In this work, the researchers identified that FTO functioned as positive factor of autophagy via up-regulating the protein level of ULK1. Through employing the newest m6A-seq technology, the researcher found three distributions of m6A in the 3′-UTR of ULK1 transcript and further confirmed that FTO could demethylate the m6A modification, thereby promoting the protein abundance of ULK1. m6A modification is the degradation signal of ULK1 transcripts. Upon autophagy initiation, FTO could significantly remove the m6A modification of the 3′-UTR of ULK1 mRNA, further suppressing the recognition and degradation of ULK1 transcripts by YTHDF2, thus prolonging the half-life time of ULK1 transcripts and facilitating autophagy process (see image above).
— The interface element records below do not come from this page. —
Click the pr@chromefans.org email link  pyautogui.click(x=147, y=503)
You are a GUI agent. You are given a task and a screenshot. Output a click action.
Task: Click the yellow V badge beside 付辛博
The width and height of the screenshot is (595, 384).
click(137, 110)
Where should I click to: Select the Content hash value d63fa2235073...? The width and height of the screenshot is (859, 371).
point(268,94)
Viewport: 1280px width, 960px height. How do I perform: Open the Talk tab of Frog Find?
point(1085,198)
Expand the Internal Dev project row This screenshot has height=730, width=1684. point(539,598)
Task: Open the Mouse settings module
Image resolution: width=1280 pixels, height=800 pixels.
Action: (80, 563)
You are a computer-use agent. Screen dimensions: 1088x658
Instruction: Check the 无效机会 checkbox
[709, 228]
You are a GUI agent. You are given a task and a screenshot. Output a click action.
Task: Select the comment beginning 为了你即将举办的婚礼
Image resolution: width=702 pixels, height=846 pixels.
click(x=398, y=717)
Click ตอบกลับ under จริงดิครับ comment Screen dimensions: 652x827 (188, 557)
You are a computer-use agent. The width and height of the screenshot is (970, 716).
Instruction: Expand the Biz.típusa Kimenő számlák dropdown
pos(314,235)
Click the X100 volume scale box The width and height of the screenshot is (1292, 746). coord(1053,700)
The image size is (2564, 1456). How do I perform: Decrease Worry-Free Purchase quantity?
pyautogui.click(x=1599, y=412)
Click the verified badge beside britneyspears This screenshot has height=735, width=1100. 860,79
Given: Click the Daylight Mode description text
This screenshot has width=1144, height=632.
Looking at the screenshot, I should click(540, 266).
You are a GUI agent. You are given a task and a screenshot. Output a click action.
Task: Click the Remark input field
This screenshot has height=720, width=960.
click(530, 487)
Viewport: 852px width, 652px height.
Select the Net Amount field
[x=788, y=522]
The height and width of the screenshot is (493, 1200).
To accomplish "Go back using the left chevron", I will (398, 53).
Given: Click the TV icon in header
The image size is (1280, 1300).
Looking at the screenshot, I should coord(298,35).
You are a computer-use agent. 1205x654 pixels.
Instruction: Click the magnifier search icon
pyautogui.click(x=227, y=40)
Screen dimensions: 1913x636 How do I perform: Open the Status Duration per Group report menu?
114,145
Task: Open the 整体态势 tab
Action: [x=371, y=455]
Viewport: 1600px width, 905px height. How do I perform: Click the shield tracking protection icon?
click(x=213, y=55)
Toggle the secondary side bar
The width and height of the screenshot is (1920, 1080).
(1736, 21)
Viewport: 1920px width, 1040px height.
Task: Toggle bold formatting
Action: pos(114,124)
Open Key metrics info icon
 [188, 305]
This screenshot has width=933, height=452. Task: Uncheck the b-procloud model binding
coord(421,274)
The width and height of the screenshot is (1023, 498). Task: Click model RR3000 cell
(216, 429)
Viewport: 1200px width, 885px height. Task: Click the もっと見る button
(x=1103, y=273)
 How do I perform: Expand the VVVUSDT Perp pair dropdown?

Autophagy is a fundamental cellular process in eukaryotic cells, which sequesters cytoplasmic material within double-membraned autophagosomes and leads to degradation and recycling of the engulfed substrates, such as toxic protein aggregates, dysfunction and useless organelles and invading pathogens. It is essential for most biological processes and is widely associated with various physiological and pathological process, including tumor metabolism and neurodegenerative disorder, cardiovascular disease and high blood pressure. Therefore, it is important to discover the mechanism of autophagy initiation and regulation. The research reveals a crosstalk of mRNA m6A modification and autophagy for the first time, which broadens the multilayer regulation of autophagy and expands new insights to understand m6A modification in life processes.

This work was supported by National Natural Science Foundation of China, National Key Basic Research Program of China, Science and Technology Planning Project of Guangzhou, China, and China Postdoctoral Science Foundation.